Dr. Max Gomez Shares His Experience Of Contracting Lyme Disease
NEW YORK (CBSNewYork) -- Lyme disease is epidemic in the U.S. with as many as 400,000 cases a year, and this is prime outdoor season – when many people are likely to get bitten by a tick.
CBS2's Dr. Max Gomez has just been diagnosed with Lyme disease himself.
In the Northeast, where Lyme-infected ticks are endemic, you are going to get bitten by a tick sooner or later unless you live in a bubble. There is just no foolproof way to avoid getting a tick bite, and if you do get bitten, you may get Lyme.
Dr. Gomez spends a lot of time outdoors – hiking, biking and playing golf, sometimes in the rough.
He takes precautions such as wearing long pants, spraying DEET insect repellent, and checking for ticks – but somehow, at least one tick bit him recently.
So for the past few weeks, and maybe a couple of months, he has had a dull headache on and off, and especially a lot of fatigue, stiffness and achy joints.
Putting all those symptoms together, he started to suspect Lyme. He asked his doctor for a blood test this week, and less than 24 hours later, Dr. Suzanne Steinbaum of Northwell Health Lenox Hill Hospital pointed out the test results.
"In your situation, the ELISA (enzyme-linked immunosorbent assay) was grossly positive and abnormal. Btu the western blot was equivocal, and it becomes very important to combine your clinical symptoms -- how you feel -- with these blood tests in order to make the diagnosis," Steinbaum said.

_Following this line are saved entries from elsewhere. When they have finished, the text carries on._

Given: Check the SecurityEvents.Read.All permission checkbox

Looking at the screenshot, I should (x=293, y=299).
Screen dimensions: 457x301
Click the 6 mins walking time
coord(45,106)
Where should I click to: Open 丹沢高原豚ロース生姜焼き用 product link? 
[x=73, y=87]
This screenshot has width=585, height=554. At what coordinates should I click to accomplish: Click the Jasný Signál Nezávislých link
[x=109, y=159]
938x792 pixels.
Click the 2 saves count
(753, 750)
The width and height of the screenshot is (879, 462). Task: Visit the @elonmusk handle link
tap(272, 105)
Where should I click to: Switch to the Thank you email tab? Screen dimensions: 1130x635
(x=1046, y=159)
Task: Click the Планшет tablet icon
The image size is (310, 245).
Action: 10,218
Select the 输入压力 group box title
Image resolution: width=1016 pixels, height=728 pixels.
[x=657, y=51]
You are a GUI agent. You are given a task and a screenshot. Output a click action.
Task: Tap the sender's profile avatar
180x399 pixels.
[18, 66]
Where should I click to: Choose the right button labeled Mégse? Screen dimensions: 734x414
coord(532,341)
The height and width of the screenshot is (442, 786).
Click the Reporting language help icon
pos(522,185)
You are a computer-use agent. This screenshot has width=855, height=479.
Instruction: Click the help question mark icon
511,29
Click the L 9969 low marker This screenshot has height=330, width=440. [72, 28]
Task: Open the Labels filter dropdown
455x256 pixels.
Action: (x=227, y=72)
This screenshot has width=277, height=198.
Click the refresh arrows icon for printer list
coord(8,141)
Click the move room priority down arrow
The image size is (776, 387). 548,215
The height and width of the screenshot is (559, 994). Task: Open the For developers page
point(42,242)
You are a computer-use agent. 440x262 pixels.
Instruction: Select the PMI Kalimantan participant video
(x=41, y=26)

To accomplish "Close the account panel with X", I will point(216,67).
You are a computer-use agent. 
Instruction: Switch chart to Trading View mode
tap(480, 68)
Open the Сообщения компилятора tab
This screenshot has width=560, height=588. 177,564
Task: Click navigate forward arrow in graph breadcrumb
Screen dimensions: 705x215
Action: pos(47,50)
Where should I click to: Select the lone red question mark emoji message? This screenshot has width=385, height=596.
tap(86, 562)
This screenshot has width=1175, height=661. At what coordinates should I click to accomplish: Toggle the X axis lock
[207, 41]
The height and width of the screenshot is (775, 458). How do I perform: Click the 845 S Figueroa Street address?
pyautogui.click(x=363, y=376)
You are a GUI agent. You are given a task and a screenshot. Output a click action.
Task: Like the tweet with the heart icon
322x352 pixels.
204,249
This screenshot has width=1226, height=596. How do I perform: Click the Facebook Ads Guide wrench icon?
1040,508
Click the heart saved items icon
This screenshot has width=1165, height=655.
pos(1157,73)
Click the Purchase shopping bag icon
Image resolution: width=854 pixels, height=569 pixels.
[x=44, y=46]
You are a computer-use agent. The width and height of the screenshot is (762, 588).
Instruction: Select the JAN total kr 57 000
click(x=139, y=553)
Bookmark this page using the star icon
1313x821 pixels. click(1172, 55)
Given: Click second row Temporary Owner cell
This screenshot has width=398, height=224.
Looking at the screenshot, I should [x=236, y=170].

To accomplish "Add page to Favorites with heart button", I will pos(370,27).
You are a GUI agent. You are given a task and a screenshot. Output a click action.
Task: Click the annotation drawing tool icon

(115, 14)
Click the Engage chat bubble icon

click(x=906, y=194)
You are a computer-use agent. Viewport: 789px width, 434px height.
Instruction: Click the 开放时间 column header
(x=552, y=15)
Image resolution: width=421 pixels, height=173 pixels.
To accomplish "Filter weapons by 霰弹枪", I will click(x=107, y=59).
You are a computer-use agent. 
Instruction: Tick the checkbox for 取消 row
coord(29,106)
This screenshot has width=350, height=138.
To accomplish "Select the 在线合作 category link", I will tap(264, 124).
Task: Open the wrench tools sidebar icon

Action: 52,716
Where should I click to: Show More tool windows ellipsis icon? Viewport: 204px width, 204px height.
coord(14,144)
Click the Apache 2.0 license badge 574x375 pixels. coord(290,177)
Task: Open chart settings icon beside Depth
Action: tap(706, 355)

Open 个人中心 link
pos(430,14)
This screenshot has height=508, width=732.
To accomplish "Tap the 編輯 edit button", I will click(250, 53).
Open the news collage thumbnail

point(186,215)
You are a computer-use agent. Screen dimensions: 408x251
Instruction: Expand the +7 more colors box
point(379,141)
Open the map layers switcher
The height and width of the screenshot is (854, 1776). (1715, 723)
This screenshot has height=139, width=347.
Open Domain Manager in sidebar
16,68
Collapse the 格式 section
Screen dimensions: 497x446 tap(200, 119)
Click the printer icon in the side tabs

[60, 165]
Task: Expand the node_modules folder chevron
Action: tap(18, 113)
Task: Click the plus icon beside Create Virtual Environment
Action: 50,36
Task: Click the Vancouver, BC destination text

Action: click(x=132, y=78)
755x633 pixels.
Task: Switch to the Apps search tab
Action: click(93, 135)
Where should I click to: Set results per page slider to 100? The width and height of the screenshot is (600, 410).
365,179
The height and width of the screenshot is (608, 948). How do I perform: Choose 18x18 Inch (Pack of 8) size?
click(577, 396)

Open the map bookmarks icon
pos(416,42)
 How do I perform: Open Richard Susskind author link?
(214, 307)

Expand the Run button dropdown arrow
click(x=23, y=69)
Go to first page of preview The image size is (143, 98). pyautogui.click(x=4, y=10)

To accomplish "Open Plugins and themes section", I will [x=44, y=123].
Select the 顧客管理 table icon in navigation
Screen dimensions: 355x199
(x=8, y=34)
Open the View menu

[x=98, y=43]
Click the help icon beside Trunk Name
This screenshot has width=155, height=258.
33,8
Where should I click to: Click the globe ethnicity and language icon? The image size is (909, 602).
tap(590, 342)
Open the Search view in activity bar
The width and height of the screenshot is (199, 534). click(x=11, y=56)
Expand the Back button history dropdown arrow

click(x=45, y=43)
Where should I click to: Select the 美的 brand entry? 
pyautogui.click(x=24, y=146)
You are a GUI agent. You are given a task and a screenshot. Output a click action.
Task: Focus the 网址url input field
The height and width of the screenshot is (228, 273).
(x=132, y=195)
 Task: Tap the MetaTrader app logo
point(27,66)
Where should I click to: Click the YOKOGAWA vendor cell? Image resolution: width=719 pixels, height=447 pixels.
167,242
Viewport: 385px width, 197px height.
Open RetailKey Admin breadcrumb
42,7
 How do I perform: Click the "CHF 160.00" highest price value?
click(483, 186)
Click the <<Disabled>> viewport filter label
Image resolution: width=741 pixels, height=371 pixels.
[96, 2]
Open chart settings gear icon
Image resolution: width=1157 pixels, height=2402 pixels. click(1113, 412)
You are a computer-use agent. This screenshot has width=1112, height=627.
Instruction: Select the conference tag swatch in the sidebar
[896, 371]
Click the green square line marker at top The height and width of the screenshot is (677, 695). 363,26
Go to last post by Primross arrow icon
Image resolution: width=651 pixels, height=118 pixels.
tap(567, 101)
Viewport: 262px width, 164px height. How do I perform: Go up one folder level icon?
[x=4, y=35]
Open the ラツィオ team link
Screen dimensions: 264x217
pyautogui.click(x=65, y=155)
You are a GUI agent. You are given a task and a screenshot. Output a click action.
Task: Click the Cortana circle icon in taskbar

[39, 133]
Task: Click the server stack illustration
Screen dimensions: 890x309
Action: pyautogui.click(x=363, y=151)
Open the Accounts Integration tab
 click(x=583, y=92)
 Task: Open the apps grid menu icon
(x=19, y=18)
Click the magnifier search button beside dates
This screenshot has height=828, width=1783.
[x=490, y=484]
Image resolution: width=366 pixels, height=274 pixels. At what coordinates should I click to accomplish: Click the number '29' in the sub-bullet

Right away, Gomez started on the standard antibiotic treatment, doxycycline, for 14 to 21 days.
"The studies generally show 90 percent of patients do very well with that, and maybe 10 percent six months later are still struggling with some symptoms," Gomez said. "But the vast majority of patients do very well. They don't get better right away, though, so it takes a while for the full benefits to be seen."
Fallon also said the sooner you start antibiotics, the more effective they are. But that is the problem – unless you see a tick bite or a rash, you may not suspect Lyme and go undiagnosed for a long time because the symptoms are a lot like the flu or a bad cold.
Gomez said he did not see a tick or a rash himself. Many people never see a tick, and as many as half of all Lyme patients either never get a rash – bullseye or otherwise – or get it in a spot they don't see.
For that reason, Dr. Fallon said if you spend an time outdoors and have symptoms such as fatigue and achiness, get a blood test.
Gomez also warned that you can get Lyme disease more than once – it is a bacterial infection rather than a virus like mononucleosis or chickenpox. He will still have to spray himself and really check for ticks.